ISLAMABAD
Oil prices remained steady on Friday after a substantial rise on Thursday, eyeing the first weekly gain in the last three weeks.
As of 1150 hours GMT, Brent, the international benchmark for two-thirds of the world’s oil, gained $0.07 (+0.09 percent) to reach $75.74 a barrel. The West Texas Intermediate (WTI), the main oil benchmark for North America, went up by $0.03 (+0.04 percent) to $70.65 a barrel.
The price of Russian Sokol jumped by $2.22 (+3.44 percent) to $66.70. Arab Light prices witnessed an increase of $2.12 (+2.79 percent) to reach $78.04 a barrel.

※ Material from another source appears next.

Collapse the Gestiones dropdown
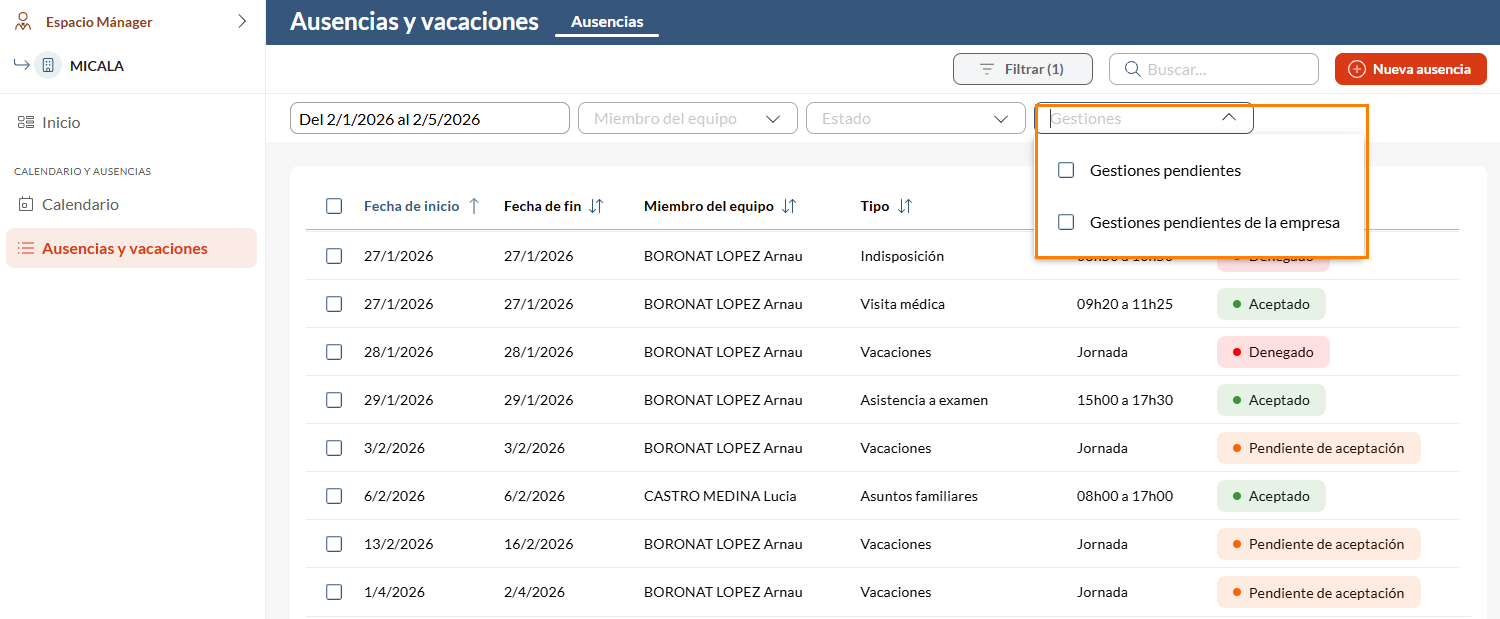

Similarly, the price for Opec Basket went up by $1.78 (+2.44 percent) to $74.84. The OPEC Reference Basket of Crudes (ORB) is made up of Saharan Blend, Girassol, Djeno, Zafiro, Rabi Light, Iran Heavy, Basra Light, Kuwait Export, Es Sider, Bonny Light, Arab Light, Murban and Merey.
The Thursday price jump came on the back of news from China, where refinery throughput rose by 15.4 percent in May confirming strong oil demand, and retail sales data from the United States, which showed sales had surprisingly increased in May.
While overall Chinese activity data was disappointing, Chinese crude throughput in May jumped.
China’s central bank this week reduced interest rates, which was widely seen as a move aimed at accelerating the pace of recovery, which has recently faltered, based on economic indicators.
Meanwhile, more investment banks revised their predictions for oil prices later in the year, with Goldman Sachs, Morgan Stanley, and Bank of America all cutting their predictions for oil prices citing Russian export resilience and uneven Chinese demand recovery.
Higher interest rates rise borrowing costs and generally discourage oil demand growth. A cheaper US potentially improves the outlook for oil demand as a cheaper dollar makes for cheaper oil to buyers in non-dollar currencies.